TASK MATERIAL section start

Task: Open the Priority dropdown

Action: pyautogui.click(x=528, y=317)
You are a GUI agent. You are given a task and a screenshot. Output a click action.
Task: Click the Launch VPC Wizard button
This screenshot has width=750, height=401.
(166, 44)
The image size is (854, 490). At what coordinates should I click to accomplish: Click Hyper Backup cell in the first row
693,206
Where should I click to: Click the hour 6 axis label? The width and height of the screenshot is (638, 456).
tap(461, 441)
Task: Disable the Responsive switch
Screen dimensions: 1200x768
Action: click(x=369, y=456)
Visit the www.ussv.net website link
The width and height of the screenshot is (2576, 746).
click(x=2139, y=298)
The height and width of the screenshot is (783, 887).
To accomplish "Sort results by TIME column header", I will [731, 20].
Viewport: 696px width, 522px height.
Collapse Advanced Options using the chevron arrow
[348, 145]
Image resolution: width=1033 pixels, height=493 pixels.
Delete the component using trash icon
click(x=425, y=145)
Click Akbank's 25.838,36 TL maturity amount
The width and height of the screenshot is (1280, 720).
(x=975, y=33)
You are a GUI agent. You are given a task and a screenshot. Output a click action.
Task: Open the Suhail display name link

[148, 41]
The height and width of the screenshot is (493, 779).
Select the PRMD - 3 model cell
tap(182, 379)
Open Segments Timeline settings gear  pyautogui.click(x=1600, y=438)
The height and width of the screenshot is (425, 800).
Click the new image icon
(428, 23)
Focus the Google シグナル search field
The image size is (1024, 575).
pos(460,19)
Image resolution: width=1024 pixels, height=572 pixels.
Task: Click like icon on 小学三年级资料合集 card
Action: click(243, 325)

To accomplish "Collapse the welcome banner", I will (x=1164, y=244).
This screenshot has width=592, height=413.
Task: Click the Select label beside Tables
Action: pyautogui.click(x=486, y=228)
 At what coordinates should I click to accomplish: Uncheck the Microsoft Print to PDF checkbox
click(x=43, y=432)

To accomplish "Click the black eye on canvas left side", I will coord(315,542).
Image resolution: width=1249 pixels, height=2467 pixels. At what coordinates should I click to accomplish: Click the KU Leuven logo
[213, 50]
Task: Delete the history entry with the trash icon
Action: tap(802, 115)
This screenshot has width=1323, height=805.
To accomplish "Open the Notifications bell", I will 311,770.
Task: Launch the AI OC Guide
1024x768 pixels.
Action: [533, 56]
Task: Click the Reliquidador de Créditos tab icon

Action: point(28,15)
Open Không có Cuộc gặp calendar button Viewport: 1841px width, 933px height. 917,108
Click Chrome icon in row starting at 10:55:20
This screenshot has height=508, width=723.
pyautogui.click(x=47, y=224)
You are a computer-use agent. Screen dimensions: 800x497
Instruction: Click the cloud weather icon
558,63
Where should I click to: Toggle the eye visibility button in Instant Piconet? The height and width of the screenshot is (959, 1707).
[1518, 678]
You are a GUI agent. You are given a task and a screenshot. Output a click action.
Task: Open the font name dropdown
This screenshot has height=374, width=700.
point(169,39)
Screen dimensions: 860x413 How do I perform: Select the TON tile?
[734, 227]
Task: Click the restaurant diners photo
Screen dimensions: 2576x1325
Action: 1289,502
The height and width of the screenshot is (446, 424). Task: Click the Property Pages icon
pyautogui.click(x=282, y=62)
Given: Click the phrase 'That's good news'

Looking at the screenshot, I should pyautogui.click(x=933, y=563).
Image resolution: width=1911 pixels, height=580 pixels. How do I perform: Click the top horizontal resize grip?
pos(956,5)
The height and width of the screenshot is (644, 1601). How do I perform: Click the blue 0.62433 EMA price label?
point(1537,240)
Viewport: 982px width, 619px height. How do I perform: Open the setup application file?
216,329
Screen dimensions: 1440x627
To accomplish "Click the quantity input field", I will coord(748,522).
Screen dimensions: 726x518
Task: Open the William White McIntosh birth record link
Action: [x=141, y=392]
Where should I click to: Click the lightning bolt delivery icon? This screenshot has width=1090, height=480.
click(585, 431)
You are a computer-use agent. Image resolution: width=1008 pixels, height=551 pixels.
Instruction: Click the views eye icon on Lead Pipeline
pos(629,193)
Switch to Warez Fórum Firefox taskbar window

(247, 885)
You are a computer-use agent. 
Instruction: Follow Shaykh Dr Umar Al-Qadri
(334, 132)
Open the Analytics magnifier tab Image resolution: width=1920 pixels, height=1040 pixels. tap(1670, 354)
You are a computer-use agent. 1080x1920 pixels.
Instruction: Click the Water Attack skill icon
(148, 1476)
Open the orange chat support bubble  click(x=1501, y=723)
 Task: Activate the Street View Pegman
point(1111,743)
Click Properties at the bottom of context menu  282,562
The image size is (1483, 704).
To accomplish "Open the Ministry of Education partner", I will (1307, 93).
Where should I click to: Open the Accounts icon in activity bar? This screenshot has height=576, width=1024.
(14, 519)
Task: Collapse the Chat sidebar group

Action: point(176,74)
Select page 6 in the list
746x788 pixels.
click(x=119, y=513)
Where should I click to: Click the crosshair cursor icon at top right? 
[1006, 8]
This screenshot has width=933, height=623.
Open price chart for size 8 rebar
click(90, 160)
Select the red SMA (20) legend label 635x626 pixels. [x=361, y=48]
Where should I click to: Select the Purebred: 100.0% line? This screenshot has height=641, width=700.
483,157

TASK MATERIAL section end

TASK DESCRIPTION: The entries above must be transcribed word for word.

SOLVED EXERCISE:
Task: Open the Priority dropdown

Action: pyautogui.click(x=528, y=317)
You are a GUI agent. You are given a task and a screenshot. Output a click action.
Task: Click the Launch VPC Wizard button
This screenshot has width=750, height=401.
(166, 44)
The image size is (854, 490). At what coordinates should I click to accomplish: Click Hyper Backup cell in the first row
693,206
Where should I click to: Click the hour 6 axis label? The width and height of the screenshot is (638, 456).
tap(461, 441)
Task: Disable the Responsive switch
Screen dimensions: 1200x768
Action: click(x=369, y=456)
Visit the www.ussv.net website link
The width and height of the screenshot is (2576, 746).
click(x=2139, y=298)
The height and width of the screenshot is (783, 887).
To accomplish "Sort results by TIME column header", I will [731, 20].
Viewport: 696px width, 522px height.
Collapse Advanced Options using the chevron arrow
[348, 145]
Image resolution: width=1033 pixels, height=493 pixels.
Delete the component using trash icon
click(x=425, y=145)
Click Akbank's 25.838,36 TL maturity amount
The width and height of the screenshot is (1280, 720).
(x=975, y=33)
You are a GUI agent. You are given a task and a screenshot. Output a click action.
Task: Open the Suhail display name link

[148, 41]
The height and width of the screenshot is (493, 779).
Select the PRMD - 3 model cell
tap(182, 379)
Open Segments Timeline settings gear  pyautogui.click(x=1600, y=438)
The height and width of the screenshot is (425, 800).
Click the new image icon
(428, 23)
Focus the Google シグナル search field
The image size is (1024, 575).
pos(460,19)
Image resolution: width=1024 pixels, height=572 pixels.
Task: Click like icon on 小学三年级资料合集 card
Action: click(243, 325)

To accomplish "Collapse the welcome banner", I will (x=1164, y=244).
This screenshot has width=592, height=413.
Task: Click the Select label beside Tables
Action: pyautogui.click(x=486, y=228)
 At what coordinates should I click to accomplish: Uncheck the Microsoft Print to PDF checkbox
click(x=43, y=432)

To accomplish "Click the black eye on canvas left side", I will coord(315,542).
Image resolution: width=1249 pixels, height=2467 pixels. At what coordinates should I click to accomplish: Click the KU Leuven logo
[213, 50]
Task: Delete the history entry with the trash icon
Action: tap(802, 115)
This screenshot has width=1323, height=805.
To accomplish "Open the Notifications bell", I will 311,770.
Task: Launch the AI OC Guide
1024x768 pixels.
Action: [533, 56]
Task: Click the Reliquidador de Créditos tab icon

Action: point(28,15)
Open Không có Cuộc gặp calendar button Viewport: 1841px width, 933px height. 917,108
Click Chrome icon in row starting at 10:55:20
This screenshot has height=508, width=723.
pyautogui.click(x=47, y=224)
You are a computer-use agent. Screen dimensions: 800x497
Instruction: Click the cloud weather icon
558,63
Where should I click to: Toggle the eye visibility button in Instant Piconet? The height and width of the screenshot is (959, 1707).
[1518, 678]
You are a GUI agent. You are given a task and a screenshot. Output a click action.
Task: Open the font name dropdown
This screenshot has height=374, width=700.
point(169,39)
Screen dimensions: 860x413 How do I perform: Select the TON tile?
[734, 227]
Task: Click the restaurant diners photo
Screen dimensions: 2576x1325
Action: 1289,502
The height and width of the screenshot is (446, 424). Task: Click the Property Pages icon
pyautogui.click(x=282, y=62)
Given: Click the phrase 'That's good news'

Looking at the screenshot, I should pyautogui.click(x=933, y=563).
Image resolution: width=1911 pixels, height=580 pixels. How do I perform: Click the top horizontal resize grip?
pos(956,5)
The height and width of the screenshot is (644, 1601). How do I perform: Click the blue 0.62433 EMA price label?
point(1537,240)
Viewport: 982px width, 619px height. How do I perform: Open the setup application file?
216,329
Screen dimensions: 1440x627
To accomplish "Click the quantity input field", I will coord(748,522).
Screen dimensions: 726x518
Task: Open the William White McIntosh birth record link
Action: [x=141, y=392]
Where should I click to: Click the lightning bolt delivery icon? This screenshot has width=1090, height=480.
click(585, 431)
You are a computer-use agent. Image resolution: width=1008 pixels, height=551 pixels.
Instruction: Click the views eye icon on Lead Pipeline
pos(629,193)
Switch to Warez Fórum Firefox taskbar window

(247, 885)
You are a computer-use agent. 
Instruction: Follow Shaykh Dr Umar Al-Qadri
(334, 132)
Open the Analytics magnifier tab Image resolution: width=1920 pixels, height=1040 pixels. tap(1670, 354)
You are a computer-use agent. 1080x1920 pixels.
Instruction: Click the Water Attack skill icon
(148, 1476)
Open the orange chat support bubble  click(x=1501, y=723)
 Task: Activate the Street View Pegman
point(1111,743)
Click Properties at the bottom of context menu  282,562
The image size is (1483, 704).
To accomplish "Open the Ministry of Education partner", I will (1307, 93).
Where should I click to: Open the Accounts icon in activity bar? This screenshot has height=576, width=1024.
(14, 519)
Task: Collapse the Chat sidebar group

Action: point(176,74)
Select page 6 in the list
746x788 pixels.
click(x=119, y=513)
Where should I click to: Click the crosshair cursor icon at top right? 
[1006, 8]
This screenshot has width=933, height=623.
Open price chart for size 8 rebar
click(90, 160)
Select the red SMA (20) legend label 635x626 pixels. [x=361, y=48]
Where should I click to: Select the Purebred: 100.0% line? This screenshot has height=641, width=700.
483,157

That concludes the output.